殺し屋のコンサルタント(ブライアン・F・オバーン)を探し出す過程で、ドクター・アイザクソン(ティボー・フェルドマン)に捜査協力を求める場面は面白かったし、何かと機転が利くホイットマンは妙に格好良かった。
(^_^)
これはとても面白い作品だった。

クローサー

2015年06月05日 | ムービー
『クローサー(原題Closer)』(2004年/マイク・ニコルズ監督/アメリカ)を見た。

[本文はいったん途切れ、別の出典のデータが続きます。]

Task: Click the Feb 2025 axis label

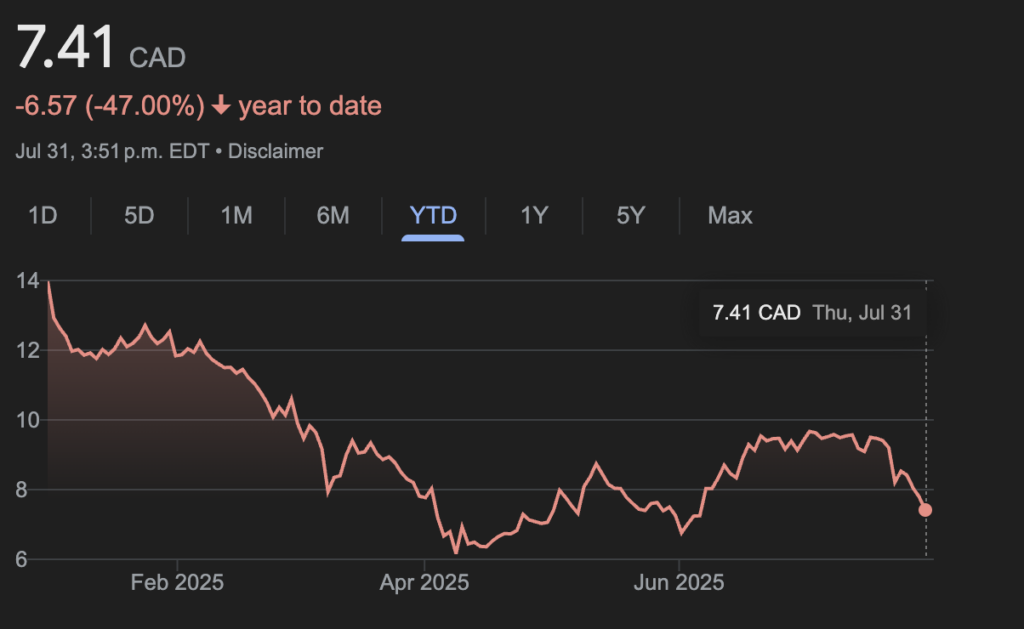Action: (x=177, y=583)
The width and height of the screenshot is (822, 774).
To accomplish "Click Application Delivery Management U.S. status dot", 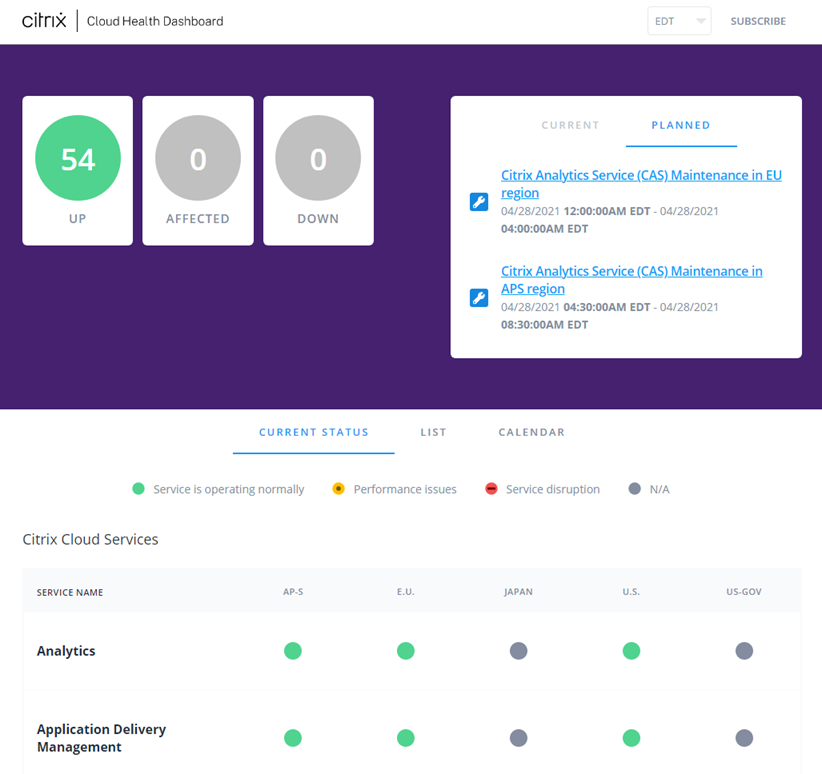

物語は、「ロンドン。新聞社で死亡記事欄を担当している編集者のダン(ジュード・ロウ)は小説家志望。ある日の通勤途中、信号待ちで一人の女性と出会ったのだが、目の前でタクシーにはねられたその女性を病院まで連れて行く。ニューヨークからの旅行者だというので、治療後はロンドンの街を案内して歩いたのだが、立ち寄った公園でアリス(ナタリー・ポートマン)と名乗ったその彼女といつしか一緒に暮らすことになった。そして、その1年半後、アリスをモデルにした小説を出版することになったダンは、撮影スタジオで出会ったフォトグラファーのアンナ(ジュリア・ロバーツ)に一目惚れする。しかし、ダンはチャットでのいたずらで、医師のラリー(クライヴ・オーウェン)とアンナを引き合わせ・・・」という内容。
退屈な仕事を続けていたダンの人生がアリスとの出会いによって動き出し、上り調子の時にアンナと出会い、退屈を覚えてきた時にラリーの人生と関わることになる。
うまく立ち回っているかのようにも見えたダンだったが、他人の人生を手玉に取るかのような行動はやがて自分に返ってくるようだ。
何ともマヌケな登場の仕方でアンナと知り合ったラリーはダンの一番の被害者だったかもしれないが、最終的には彼が一番の勝者になったのかもしれない。
この物語のキーワードは、開始早々にアリスがダンに向かって使った"ストレンジャー"という言葉だったが、見終わってみると、それはダンではなくアリスのほうだったように思えた。
調べてみると、これは"世界中でヒットした舞台劇の映画化"なのだそうだが、最初はダンの物語と思いきや、最終的に美味しいところはアリスがすっかりかっさらっている。
(^_^)
原作者(パトリック・マーバー)がこの映画の脚本も担当しているらしいのだが、台詞やそれぞれの設定が充分に練られているということなのか、これはなかなかに面白い物語だった。